ICT third-party risk management is one of the most operationally demanding aspects of DORA. The regulation requires financial entities to maintain a comprehensive Register of Information covering all ICT service providers, identify critical dependencies, conduct pre-contract due diligence, and include specific contractual provisions in all agreements with critical providers. For fintechs that run on cloud infrastructure and third-party APIs, this is substantial work.
What DORA Requires on Third-Party ICT Risk
DORA Chapter V (Articles 28–44) covers ICT third-party risk management in detail. The core requirements:
- Register of Information — a comprehensive list of all ICT third-party arrangements
- Critical provider identification — which providers are critical to operations
- Pre-contract due diligence — assess providers before engaging them
- Contractual requirements — minimum provisions for all critical provider contracts
- Exit strategies — documented plans for exiting critical provider relationships
- Ongoing monitoring — regular review of critical provider risk
The Register of Information (RoI)
The Register of Information is DORA's most visible requirement — and regulators are already asking for it.
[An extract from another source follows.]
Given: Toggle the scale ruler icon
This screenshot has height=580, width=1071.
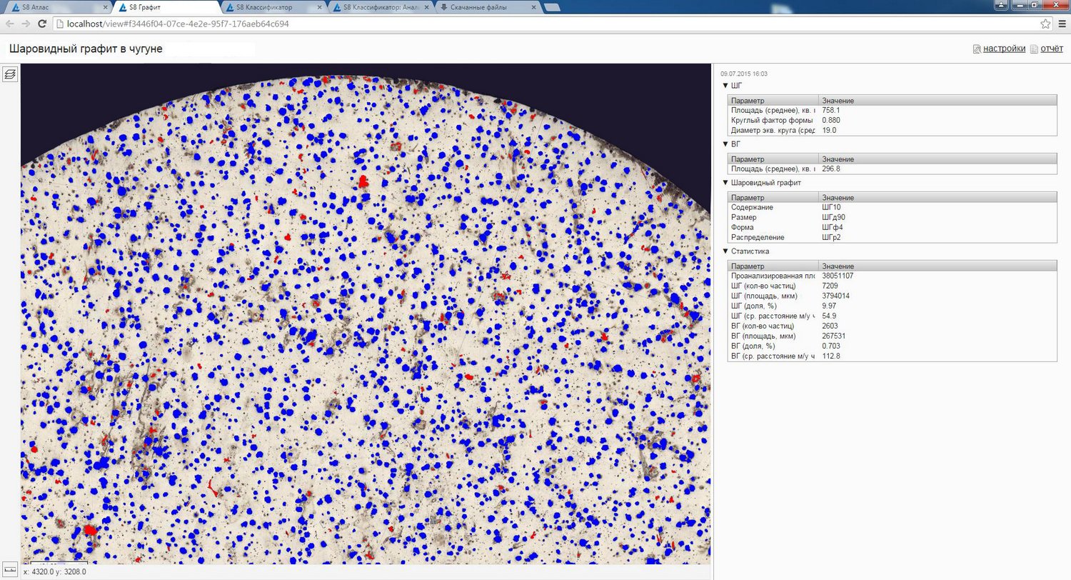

Every financial entity must maintain a detailed inventory of all ICT third-party service arrangements.
What to include:
| Field | Content |
|---|---|
| Provider name | Legal entity name |
| Provider location | Registered address and data processing locations |
| Services provided | Description of each ICT service |
| Criticality | Is this a critical service? |
| Data processed | Categories of data (personal, financial, customer, proprietary) |
| Contract start/end date | Term of the agreement |
| Sub-contractors | Key sub-contractors used by the provider |
| Data residency | Where data is stored and processed |
| Concentration risk | Is this provider used for multiple critical services? |
| Exit feasibility | How easily could this provider be replaced? |
The Register of Information must be updated whenever arrangements change and reviewed at least annually. Regulators (EBA, ESMA, EIOPA, and national competent authorities) may request submission of the register as part of supervisory activities.
Identifying Critical ICT Third-Party Service Providers
Not all ICT providers require the same level of oversight. DORA distinguishes between critical and non-critical ICT third-party providers:
Indicators of criticality:
- A failure of this service would significantly disrupt operations or services to customers
- No equivalent service is available from another provider
- This service processes large volumes of sensitive or regulated data
- The entity has high concentration risk in this provider (many critical services from one provider)
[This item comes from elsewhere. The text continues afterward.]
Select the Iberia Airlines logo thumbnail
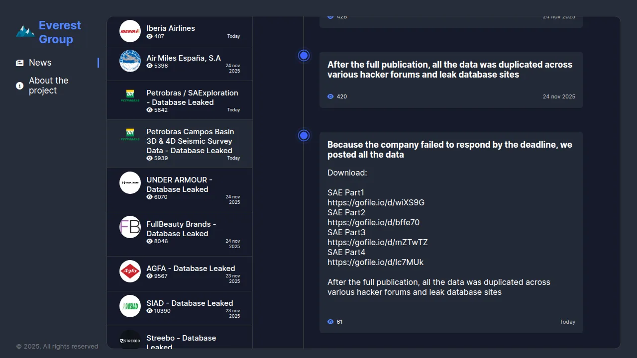The image size is (637, 358). (x=130, y=31)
- Disruption would have systemic implications for the financial system
Examples of critical providers for most fintechs:
- Core banking platform or ledger system
- Payment processing infrastructure
- Cloud hosting provider (where hosted)
- Identity verification (KYC) provider
- Core security tools (SIEM, endpoint protection)
DORA EU oversight: DORA creates an EU-level oversight framework for critical ICT third-party service providers (CTPPs) — major cloud providers designated as critical will be subject to direct oversight by EU supervisory authorities (EBA, ESMA, EIOPA). This designation is separate from your internal criticality assessment.
Pre-Contract Due Diligence
Before engaging any new ICT third-party provider, DORA Article 28 requires a risk assessment covering:
- The security practices and certifications of the proposed provider
- The provider's business continuity and disaster recovery capabilities
- The provider's incident history and response track record
- Sub-contractor chains and concentration risks
- Data protection practices
- Whether the provider is subject to DORA EU oversight (as a CTPP)
Document this due diligence. It is evidence of compliance that regulators may request.
Contractual Minimum Provisions (Article 30)
Contracts with critical ICT third-party providers must include:
- Full description of services: Clear specification of what is provided, including SLAs
- Data locations: Where data is processed and stored
- Audit rights: The financial entity's right to audit the provider or access audit reports
- Incident notification: The provider must notify the financial entity of ICT-related incidents promptly
- Business continuity provisions: How the provider supports the financial entity's continuity obligations
- Termination provisions: Including termination in the event of a serious security incident
- Sub-contractor notification: Disclosure of sub-contractors and changes
- Exit assistance: The provider must support exit and data migration at contract end
Review existing contracts against these requirements. Contracts that predate DORA may be missing key provisions — plan a renegotiation programme for critical providers.
Exit Strategies
DORA requires documented exit strategies for critical ICT providers. An exit strategy covers:
- What would trigger an exit (financial failure of provider, security incident, service quality failure, regulatory direction)
- How long the exit would take
- What data needs to be migrated and in what format
- Alternative providers assessed and ready
- Business continuity during the transition
Exit strategy documentation demonstrates that you are not unacceptably dependent on a single provider. For cloud-hosted financial entities, this typically requires multi-cloud architecture or documented portability plans.